Дети – это святое. Дети и кошки. Кошки и дети. Постепенно и то и другое перестало вызывать слезливое умиление. Кошки с улицы Цалах Шалом оказались тощими и драчливыми. Моя несчастная такса панически боялась их, впрочем, детей она боялась еще больше. При виде алчно загорающихся детских глаз она начинала судорожно рвать поводок, пытаясь скрыться от настырного внимания неискушенной детворы. Бегущие вслед за нами остервенело лаяли, размахивали палками, но тут же пускались наутек, стоило мне сделать вид, что я готова спустить с поводка заливающуюся нервическим визгом собаку.
Все проходит, и мое путешествие по улице Цалах Шалом близится к завершению, и уже сидя на кухонном столе в полупустой квартире, я с некоторой грустью поглядываю в окно, – все эти случившиеся в моей жизни люди уже не кажутся чужими.

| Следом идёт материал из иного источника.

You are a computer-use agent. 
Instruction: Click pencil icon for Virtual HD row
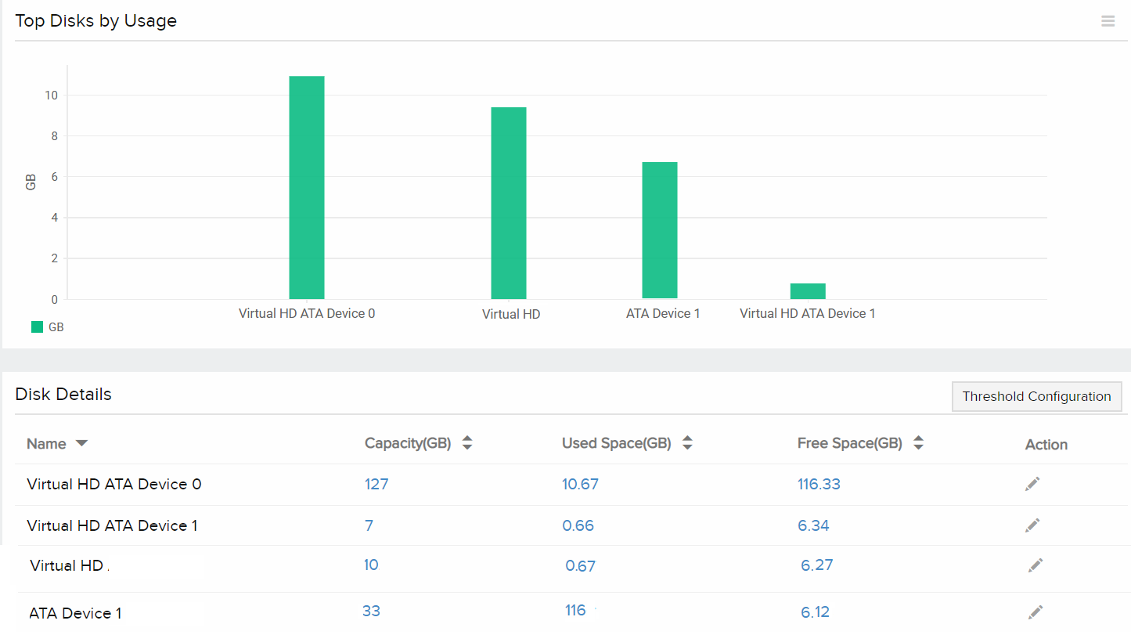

Весь этот пестрый скандальный мирок, с носатыми старухами и их сыновьями, с кошками и торговцами арбузами, с восточными сладостями в кармане одинокого соседа, предающегося постыдному греху дождливыми вечерами, – сидя в машине, под позывные из другого мира, он исполнял маленькие ночные серенады, терзая свое нестарое еще тело умелыми смуглыми пальцами. Доброжелательная дама с третьего этажа оказалась египетской принцессой. В ее доме стояли книжные полки, покрытые вековой пылью. Раскрыв одну из книг, я коснулась засушенного цветка, который рассыпался моментально. Сквозь причудливую арабскую вязь сквозило дыхание ушедшего мира. Аба шели ая цадик, – произнесла она, обнажая в багровой улыбке ряд искусственных зубов. Он был ученый человек, писал стихи – настоящий насих. На стене висел портрет молодого мужчины с породистым тонким лицом и зачесанными назад волнистыми волосами… Ат хамуда, – добавила она и потрепала меня по щеке. И прошептала в ухо, обдав волной тяжелого парфюма: «Не поддавайся им, девочка, будь сильной, – мне уже отсюда не выбраться».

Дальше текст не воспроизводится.